(Data records)
*** Begin section ***

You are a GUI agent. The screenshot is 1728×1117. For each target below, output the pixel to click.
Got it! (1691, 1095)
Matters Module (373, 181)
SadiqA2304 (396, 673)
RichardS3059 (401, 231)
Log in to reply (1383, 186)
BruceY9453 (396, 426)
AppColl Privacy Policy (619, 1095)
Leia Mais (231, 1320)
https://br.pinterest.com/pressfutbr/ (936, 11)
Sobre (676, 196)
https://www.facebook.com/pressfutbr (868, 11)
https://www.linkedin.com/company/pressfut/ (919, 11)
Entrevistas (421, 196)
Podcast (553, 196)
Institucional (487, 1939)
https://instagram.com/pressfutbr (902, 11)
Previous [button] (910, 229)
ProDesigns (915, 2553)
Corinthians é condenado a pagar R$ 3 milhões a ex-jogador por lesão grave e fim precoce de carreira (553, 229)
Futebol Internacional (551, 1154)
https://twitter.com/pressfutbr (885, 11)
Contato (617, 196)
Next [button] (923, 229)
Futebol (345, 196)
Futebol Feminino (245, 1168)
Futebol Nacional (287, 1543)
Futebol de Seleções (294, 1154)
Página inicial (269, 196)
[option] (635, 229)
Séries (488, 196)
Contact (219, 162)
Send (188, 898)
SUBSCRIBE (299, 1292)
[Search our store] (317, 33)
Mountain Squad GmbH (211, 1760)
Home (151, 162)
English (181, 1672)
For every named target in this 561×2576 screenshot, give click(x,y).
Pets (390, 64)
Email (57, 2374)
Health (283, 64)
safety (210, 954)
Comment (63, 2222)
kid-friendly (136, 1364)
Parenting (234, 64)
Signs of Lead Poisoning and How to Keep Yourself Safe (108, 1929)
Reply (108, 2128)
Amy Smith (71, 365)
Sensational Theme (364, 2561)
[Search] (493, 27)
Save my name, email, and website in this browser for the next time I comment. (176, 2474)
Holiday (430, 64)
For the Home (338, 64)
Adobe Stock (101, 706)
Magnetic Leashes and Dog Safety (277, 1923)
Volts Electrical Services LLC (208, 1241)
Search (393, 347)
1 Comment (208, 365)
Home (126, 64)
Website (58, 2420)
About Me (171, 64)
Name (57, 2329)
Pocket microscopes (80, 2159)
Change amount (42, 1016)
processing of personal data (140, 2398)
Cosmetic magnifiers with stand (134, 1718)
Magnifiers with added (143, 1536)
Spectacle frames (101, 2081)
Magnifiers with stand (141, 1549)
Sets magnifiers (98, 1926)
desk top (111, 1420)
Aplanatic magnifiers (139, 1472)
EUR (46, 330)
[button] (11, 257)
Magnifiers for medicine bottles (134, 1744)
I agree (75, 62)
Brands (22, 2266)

*** End section ***

• **WHAT TO WORK ON**
Copy every line of the entries in which "target" can be found.

• **WORKED SOLUTION**
You are a GUI agent. The screenshot is 1728×1117. For each target below, output the pixel to click.
For every named target in this 561×2576 screenshot, give click(x,y).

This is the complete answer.